● **Task statement**: Starting at the line that contains "Task: Open the Star.cs document tab", write out every line through the end of the records below exactly as it appears, and leave out all pictures.

● **Data extracts**:
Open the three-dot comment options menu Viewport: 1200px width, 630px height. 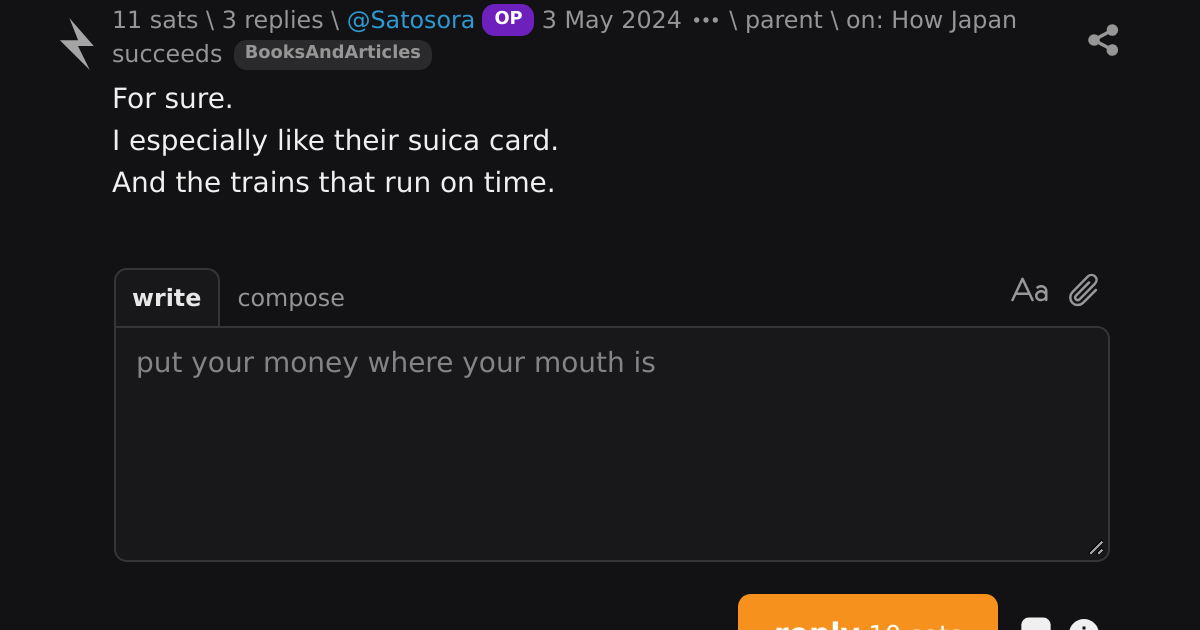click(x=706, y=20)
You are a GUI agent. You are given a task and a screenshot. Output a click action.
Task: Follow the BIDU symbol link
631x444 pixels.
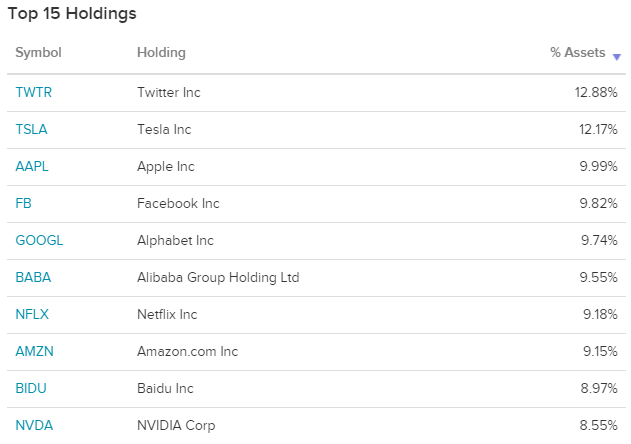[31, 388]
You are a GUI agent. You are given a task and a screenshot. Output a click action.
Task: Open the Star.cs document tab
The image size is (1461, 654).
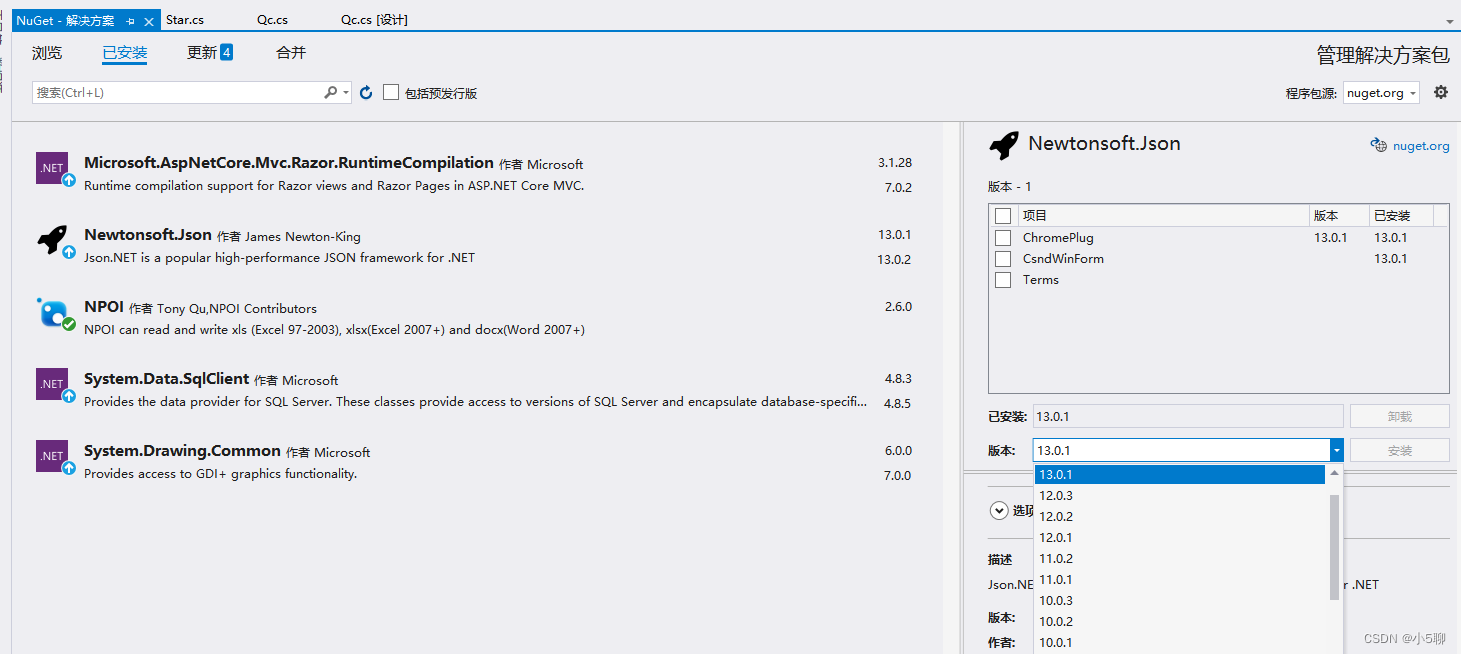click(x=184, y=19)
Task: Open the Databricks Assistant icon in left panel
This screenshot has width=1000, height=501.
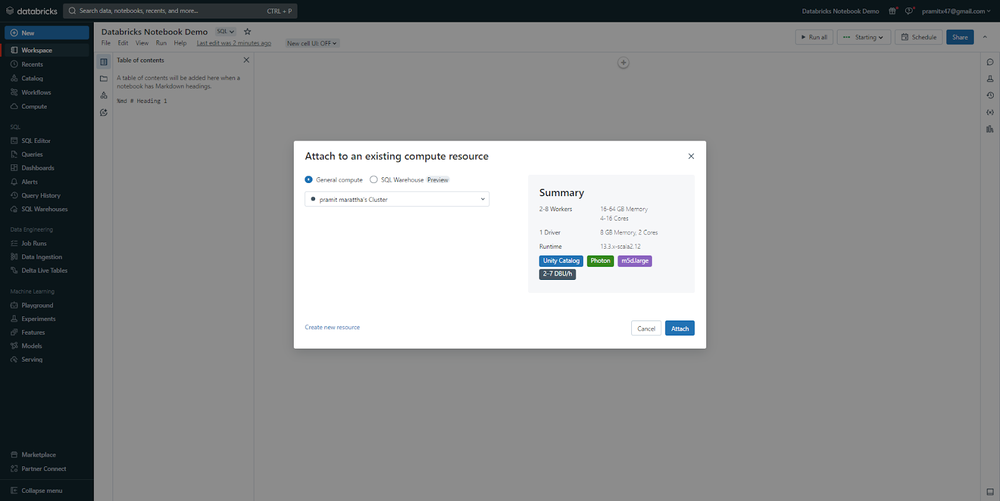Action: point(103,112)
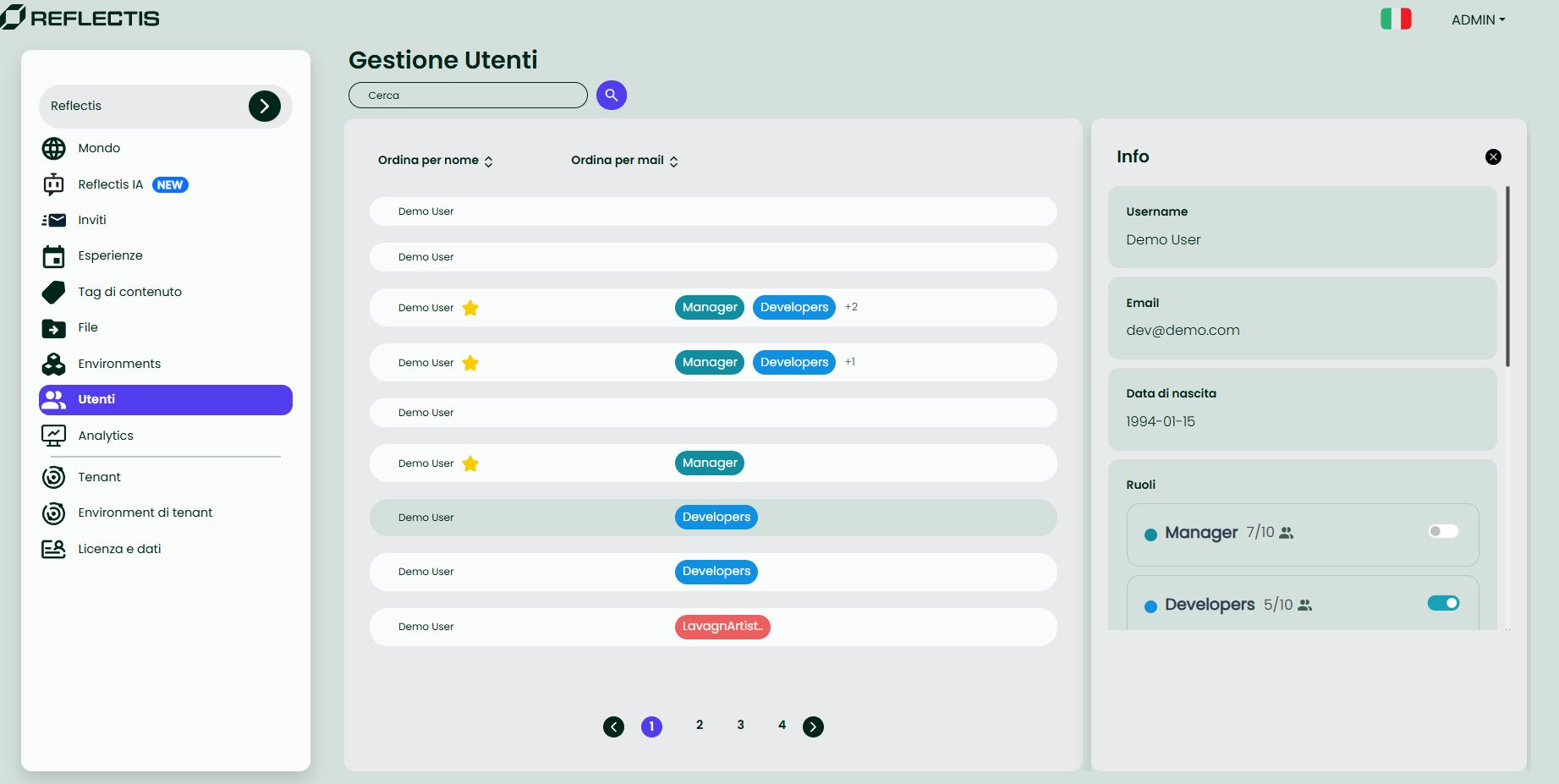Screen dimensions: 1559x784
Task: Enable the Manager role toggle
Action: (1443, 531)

● **Solution to this exercise**:
Task: Open the Star.cs document tab
The image size is (1461, 654).
click(x=184, y=19)
Task: Open the Databricks Assistant icon in left panel
This screenshot has width=1000, height=501.
Action: point(103,112)
Screen dimensions: 1559x784
Task: Enable the Manager role toggle
Action: (1443, 531)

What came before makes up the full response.